== Written request ==
Convert all the entries below into a JSON list of strings, with one string for each line and blank lines omitted.

== Recorded data ==
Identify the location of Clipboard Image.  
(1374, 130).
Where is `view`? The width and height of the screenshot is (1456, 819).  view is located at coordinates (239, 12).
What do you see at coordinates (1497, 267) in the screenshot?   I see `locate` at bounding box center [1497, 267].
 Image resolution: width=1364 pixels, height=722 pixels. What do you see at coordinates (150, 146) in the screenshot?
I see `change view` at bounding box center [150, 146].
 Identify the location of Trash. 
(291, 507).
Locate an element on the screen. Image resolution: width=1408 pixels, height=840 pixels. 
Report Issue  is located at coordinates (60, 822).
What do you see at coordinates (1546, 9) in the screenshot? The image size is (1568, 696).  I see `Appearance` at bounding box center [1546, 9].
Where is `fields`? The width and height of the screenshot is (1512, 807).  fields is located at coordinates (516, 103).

== Task answer ==
[
  "Identify the location of Clipboard Image.  ",
  "(1374, 130).",
  "Where is `view`? The width and height of the screenshot is (1456, 819).  view is located at coordinates (239, 12).",
  "What do you see at coordinates (1497, 267) in the screenshot?   I see `locate` at bounding box center [1497, 267].",
  " Image resolution: width=1364 pixels, height=722 pixels. What do you see at coordinates (150, 146) in the screenshot?",
  "I see `change view` at bounding box center [150, 146].",
  " Identify the location of Trash. ",
  "(291, 507).",
  "Locate an element on the screen. Image resolution: width=1408 pixels, height=840 pixels. ",
  "Report Issue  is located at coordinates (60, 822).",
  "What do you see at coordinates (1546, 9) in the screenshot? The image size is (1568, 696).  I see `Appearance` at bounding box center [1546, 9].",
  "Where is `fields`? The width and height of the screenshot is (1512, 807).  fields is located at coordinates (516, 103)."
]